Right now I have some friends and family with catalogs en route to their homes to see if they get the 5% since they are new names in the system…somewhere along the line I think Grizzly said that is typically who gets the golden ticket catalogs. If that doesn't work I will argue with a manager and see where I can get.

It is a shame…ultimately I will buy the machines from them anyway since they fit my budget and needs the best, but I will certainly have a sour taste in my mouth and will go out of my way to not purchase anything from them unless I don't have any choice. They are certainly stomping out any chance of earning a loyal customer.


----------



## HorizontalMike (Jun 3, 2010)

My 2013 Catalog came and has NO 5% OFF code in it, nor have my prior catalogs.

My bet is that the 5% OFF code is sent to random folks on their catalog list. I know it sounds bad, but you did have all of 2012 to take advantage of the discount. To be fair I do not know how any of us are to know that when that code shows up on OUR catalog, that it is by chance just like winning the lotto. At least maybe all of us reading this thread will know how this works in the future. Good luck.


----------



## CHW (Jul 10, 2012)

I totally understand that, and if my bike would have sold in 2012 I would have processed the order then for sure. As fate would have it though the bike sold on New Year's Eve, so the earliest I could put an order through was 1/2/2013, and I would have thought a company known for good service would have no qualms about honoring that discount for a new customer putting through a good size order. I have had plenty of companies honor discounts after the fact in the past, and to me that is the kind of service you should get from a company that truly values their customers. Going outside the lines a little for a customer is how you earn loyalty and great word of mouth, so I guess at this point Grizzly doesn't feel they need that from your regular Joe woodworker. Obviously I am going over hill and dale to try and get the discount, so you would think at this point they would see that and make the call to give the discount since most people don't go that far.

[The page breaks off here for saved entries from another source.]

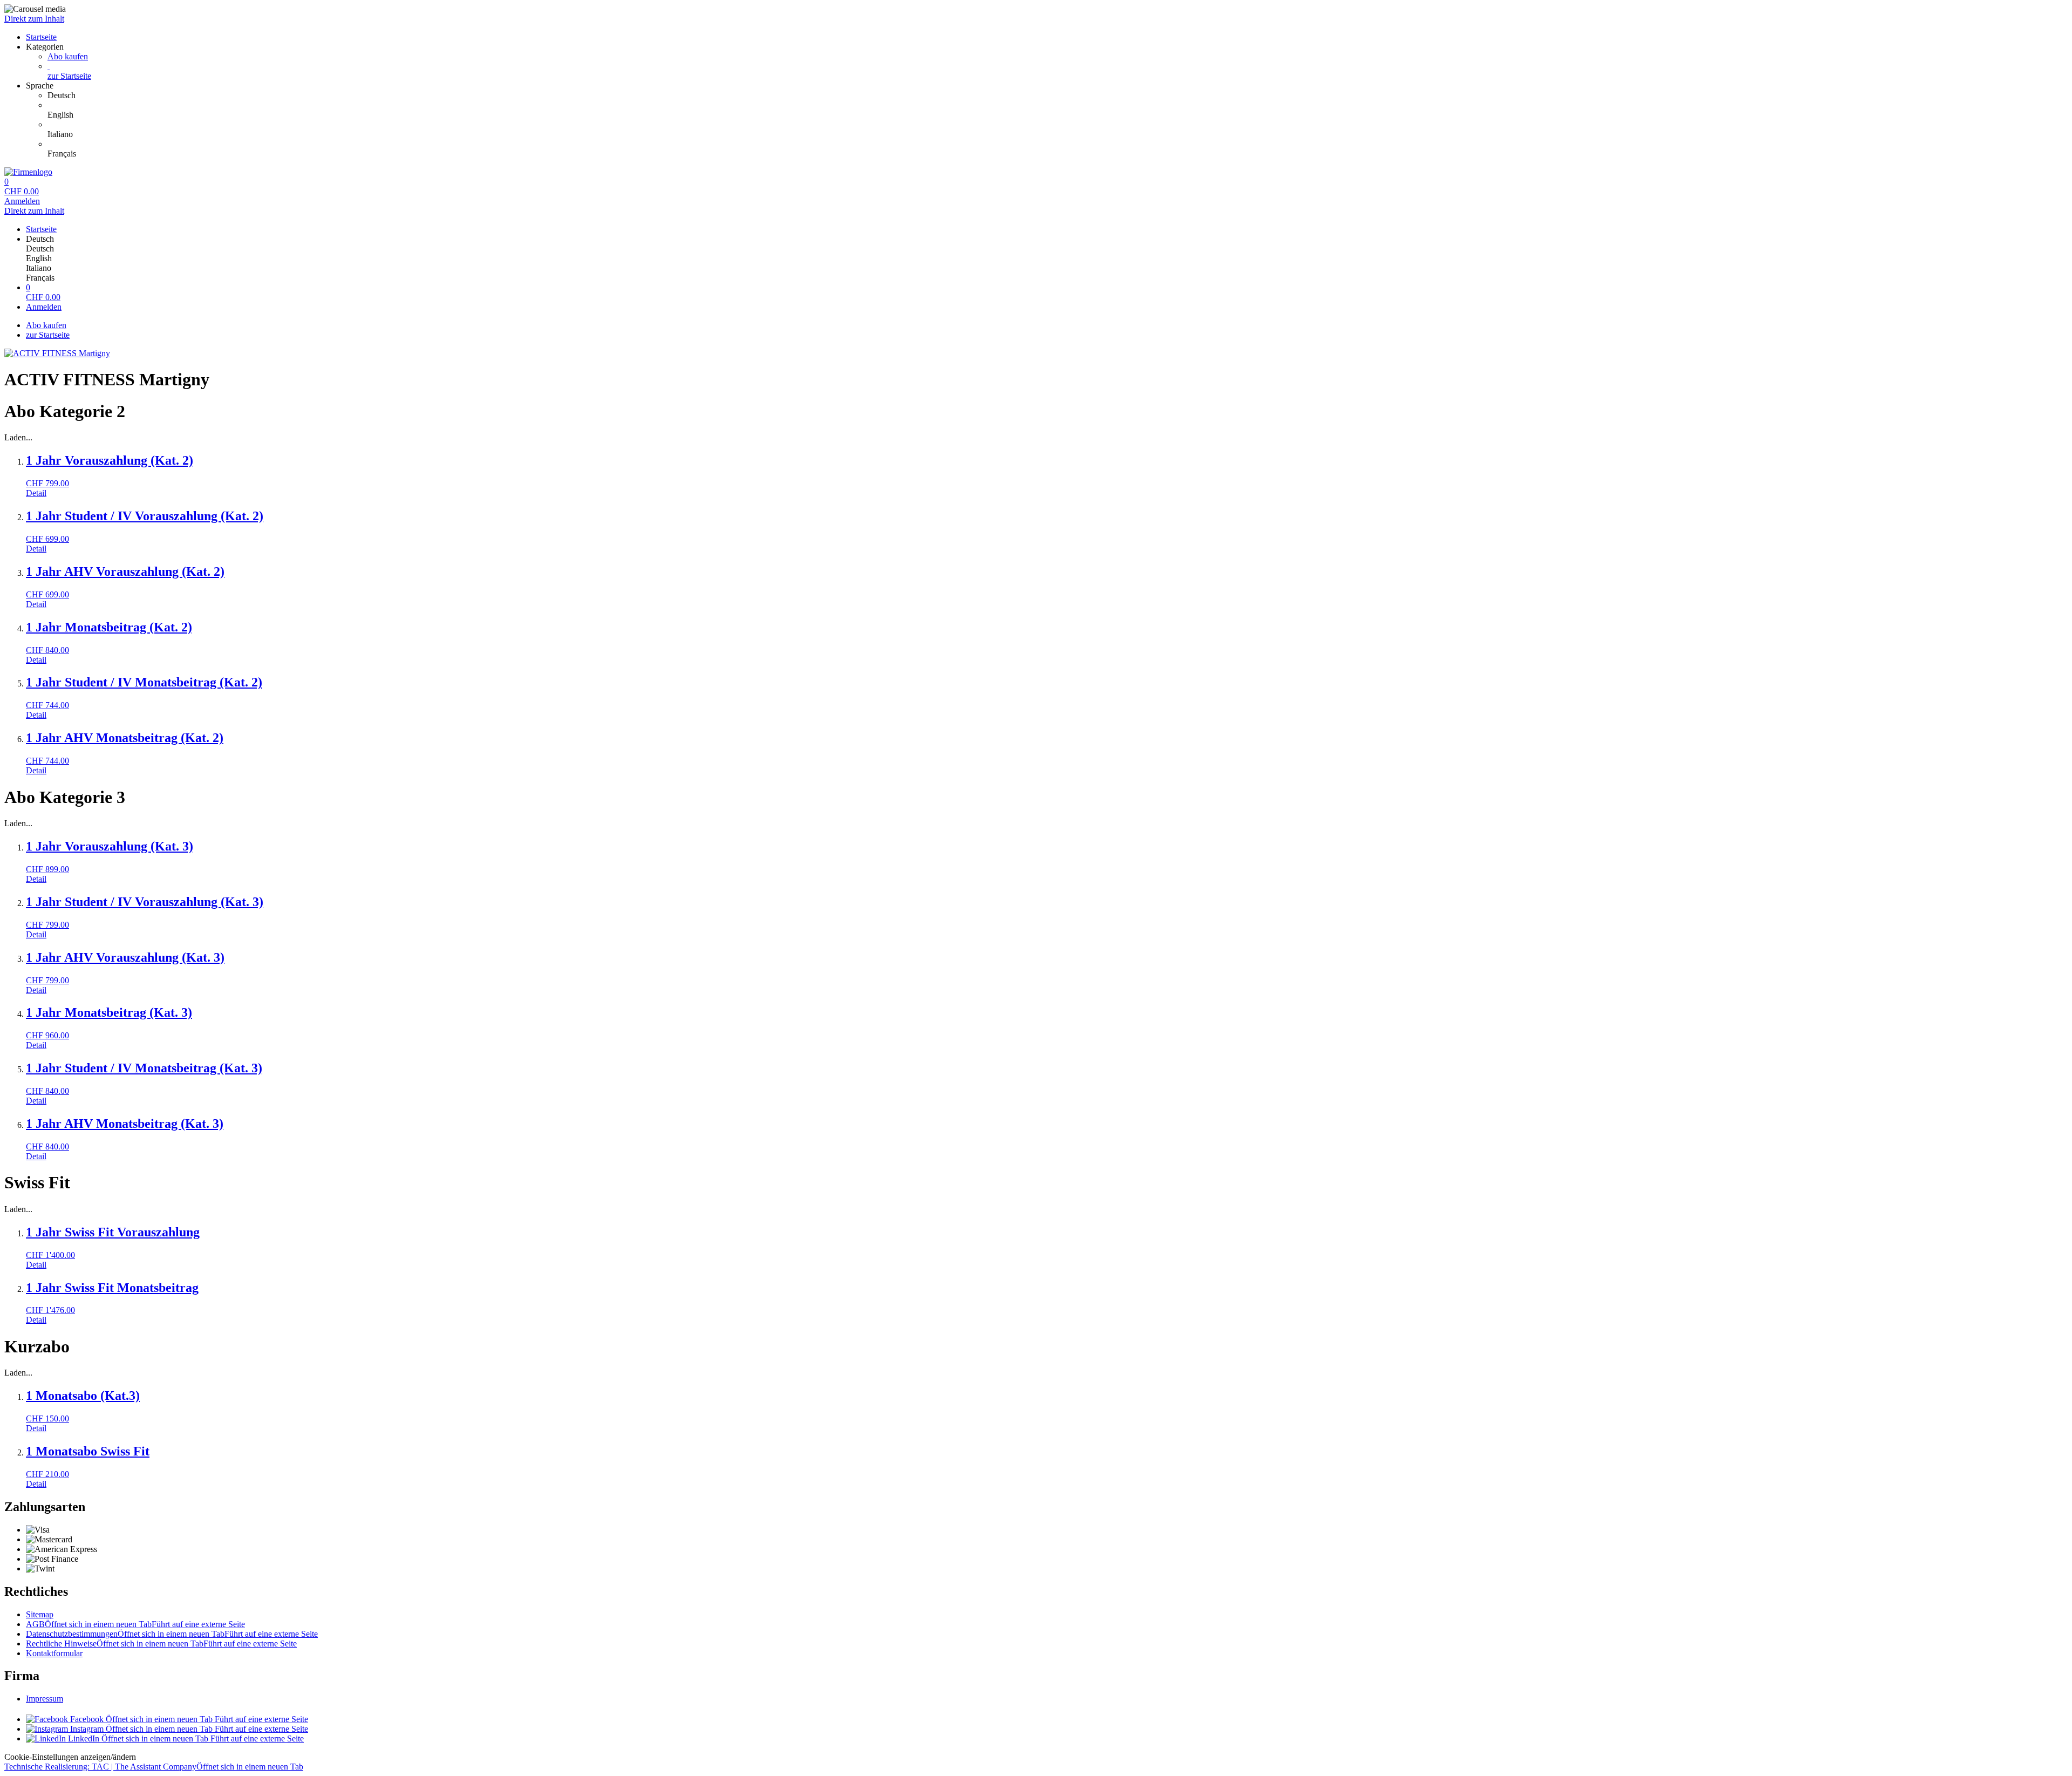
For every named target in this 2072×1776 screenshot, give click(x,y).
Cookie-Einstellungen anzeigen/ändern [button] (70, 1756)
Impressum (44, 1698)
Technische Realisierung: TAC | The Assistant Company (153, 1766)
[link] (1057, 95)
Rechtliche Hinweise (161, 1643)
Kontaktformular (54, 1653)
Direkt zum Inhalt (34, 18)
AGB (135, 1624)
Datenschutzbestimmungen (172, 1633)
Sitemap (39, 1614)
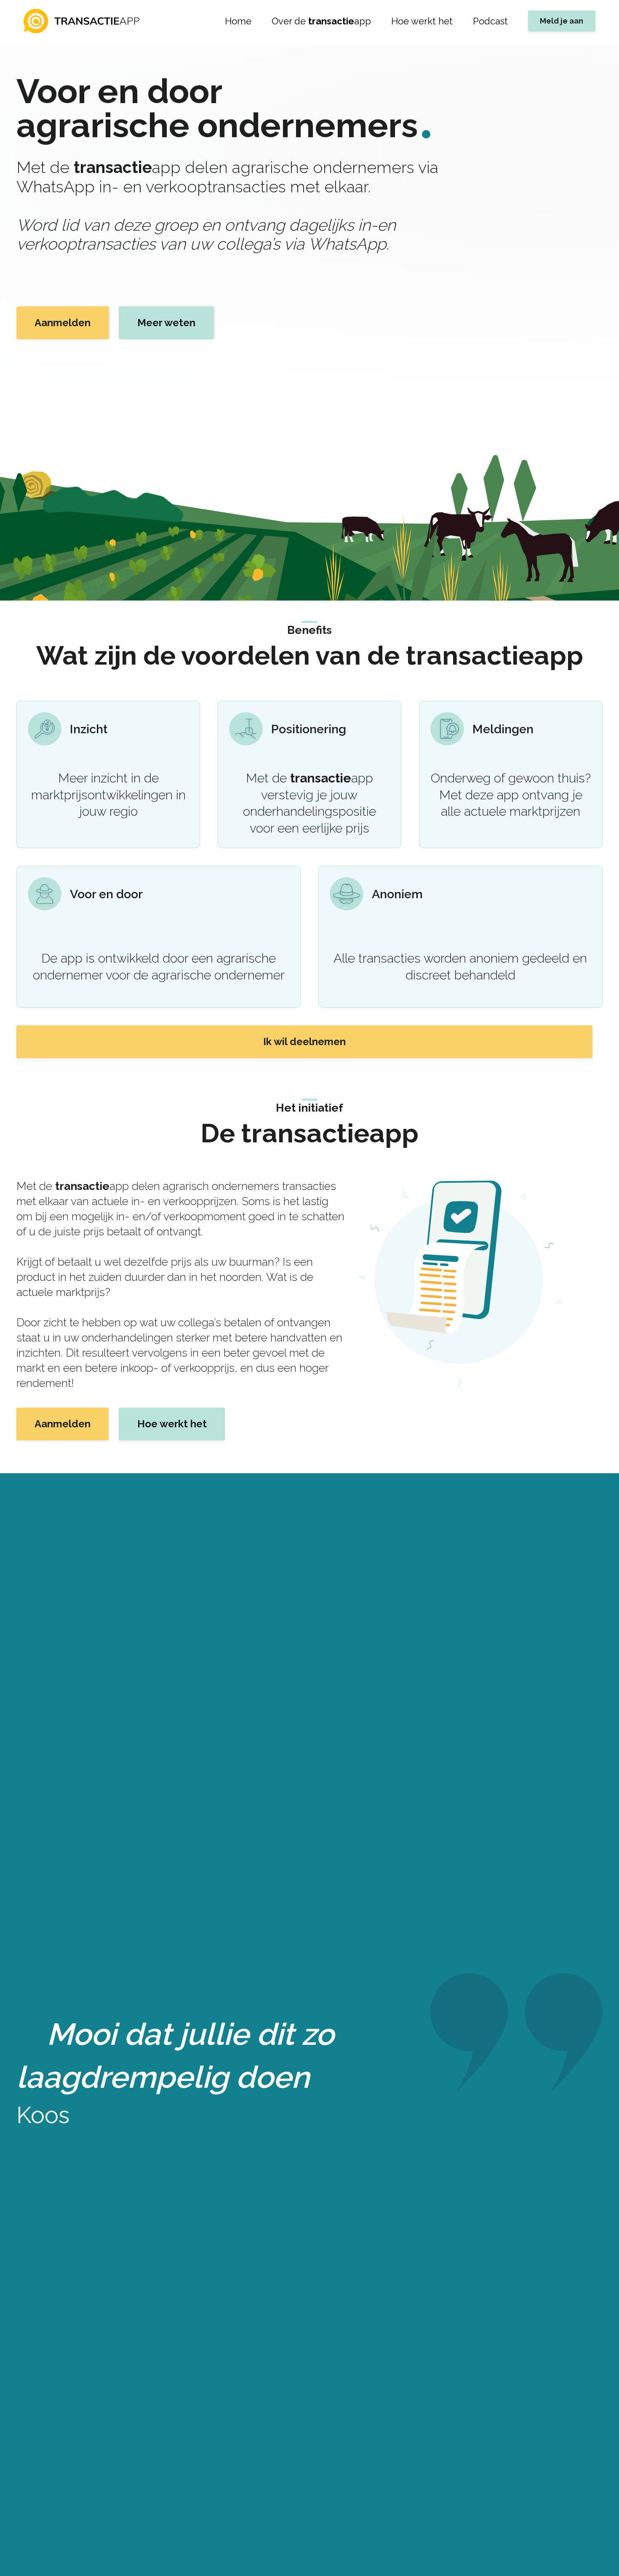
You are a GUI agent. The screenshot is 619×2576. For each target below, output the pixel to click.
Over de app (321, 21)
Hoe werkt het (422, 21)
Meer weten (166, 323)
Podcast (490, 21)
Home (238, 21)
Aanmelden (63, 323)
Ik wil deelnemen (304, 1041)
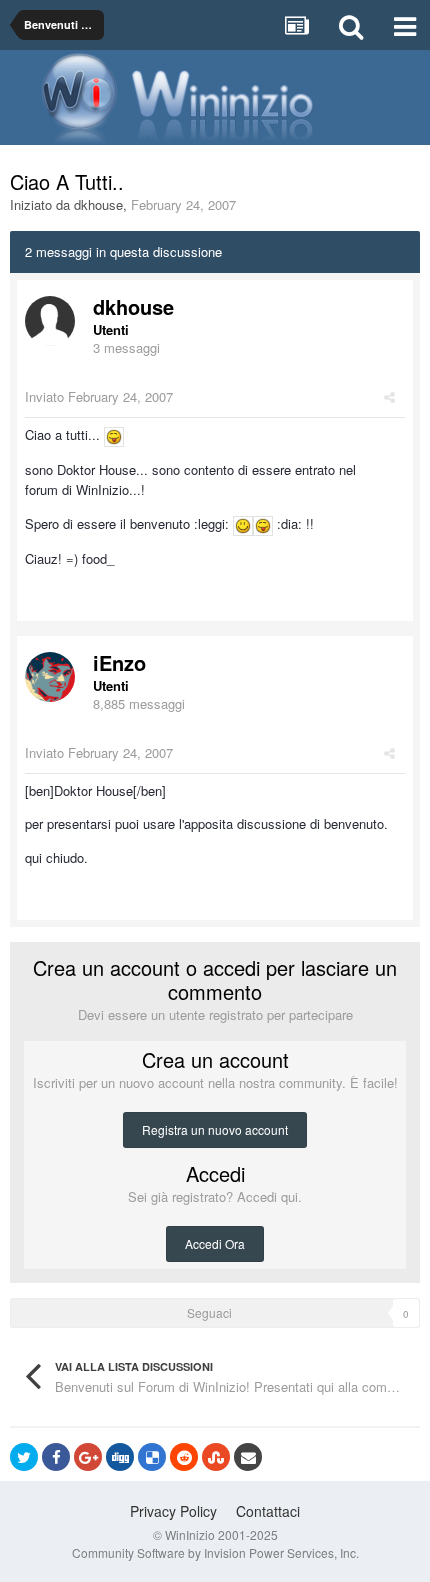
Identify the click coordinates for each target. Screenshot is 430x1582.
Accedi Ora (215, 1243)
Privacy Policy (173, 1511)
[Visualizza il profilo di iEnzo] (50, 677)
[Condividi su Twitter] (24, 1457)
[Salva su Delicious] (152, 1457)
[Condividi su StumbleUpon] (216, 1457)
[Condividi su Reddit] (184, 1457)
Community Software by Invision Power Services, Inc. (215, 1552)
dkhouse (98, 204)
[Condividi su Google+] (88, 1457)
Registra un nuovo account (215, 1129)
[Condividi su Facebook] (56, 1457)
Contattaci (268, 1511)
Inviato (99, 396)
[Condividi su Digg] (120, 1457)
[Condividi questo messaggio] (389, 396)
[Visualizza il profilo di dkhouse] (50, 321)
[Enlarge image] (114, 434)
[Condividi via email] (248, 1457)
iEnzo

I can live with it, it is just very surprising…I really didn't expect $170 to mean as much to them as it does to me.


----------



## gtbuzz (Sep 19, 2011)

Like HorizontalMike I just got my 2013 catalog, and no discount code unfortunately. Same for the recent issues of Popular Woodworking and Woodworker's Journal. Sorry.


----------



## kdc68 (Mar 2, 2012)

*HorizontalMike *and *gtbuzz* - I guess I was fortunate last year. I did get a catalog with the 5% off coupon and I did get a 10% coupon with my renewal to Woodworker's Journal. I probably won't get any coupons anytime soon


----------



## gvales (Dec 30, 2011)

On the damage…..I picked my 555LX and my 452p from the ups freight a couple weeks ago because I didn't want to wait a few days for them to deliver. The building was a long rectangle with trailers pulled into bays on all sides….So I did the paper work and backed my f250 to the only avail bay door, walked up into the warehouse and was astonished…..NO EMBELLISHING…there were forklifts FLYING around like a nascar race, bumping into stuff, bouncing in and out of trailers loading freight….one I watched as it went around a corner did a power slide and hit a bunch of 55 gallon drums…..and can't even begin to convey the carelessness of the chaos.

Moral of the story, get your stuff fast, inspect the hell out of it, pick it up yourself to avoid more damage by the shipping company get it yourself. My boxes did have some dings, the bandsaw box was falling apart with the table protruding through the box slightly….luckily everything was ok.


----------



## CHW (Jul 10, 2012)

UPDATE: I talked to a supervisor on Friday…this was my best experience so far. She was very understanding and seemed like she wants to make something happen. She is going to work on getting me the 5%, but asked if that isn't possible on their end would I be willing to receive 5% worth of the order total in merchandise instead of cash. She is supposed to call me today…we will see what happens

Moral of the story: go right to management to get something done…front line customer service could not care less.


----------



## Jeff28078 (Aug 27, 2009)

I bought a used G0513x bandsaw from someone then bought a few accessories, not totalling more than $100, from Grizzly direct. Now I receive the full set of catalogues. How can they afford to send out those glossy telephone-book-size catalogues to everyone? And no I didn't get the 5% discount.


----------



## ChesapeakeBob (Nov 11, 2008)

RDR 82… You must really want those Grizzly item to put up with all this. I would have taken my business else where long ago. I have read enough here to know that I would not deal with Grizzly.


----------



## HorizontalMike (Jun 3, 2010)

Well maybe if you had purchased THIS , THIS , or maybe THIS , OR maybe ALL three, then your discounts might have been a bit different.

Just suggesting that we should never lose sight of the size of pond that we are swimming in…

*;-)*


----------



## CHW (Jul 10, 2012)

I do want these machines…from all my research this is the most bang for my buck and as long as I can get the machine out of the box and to 100% initially it should serve me well for a long time. It seems that most issues come from a bad machine from the factory or shipping damage…it is my understanding that once you get through that you should be good.

Grizzly called this morning and is essentially giving me a Grizzly gift card for my 5% instead of cash. Hats off to Jane the supervisor for being the first person to know how to navigate the customer service waters so that both sides are happy. Putting the order in today.


----------



## HorizontalMike (Jun 3, 2010)

Great! Glad that this has worked out.


----------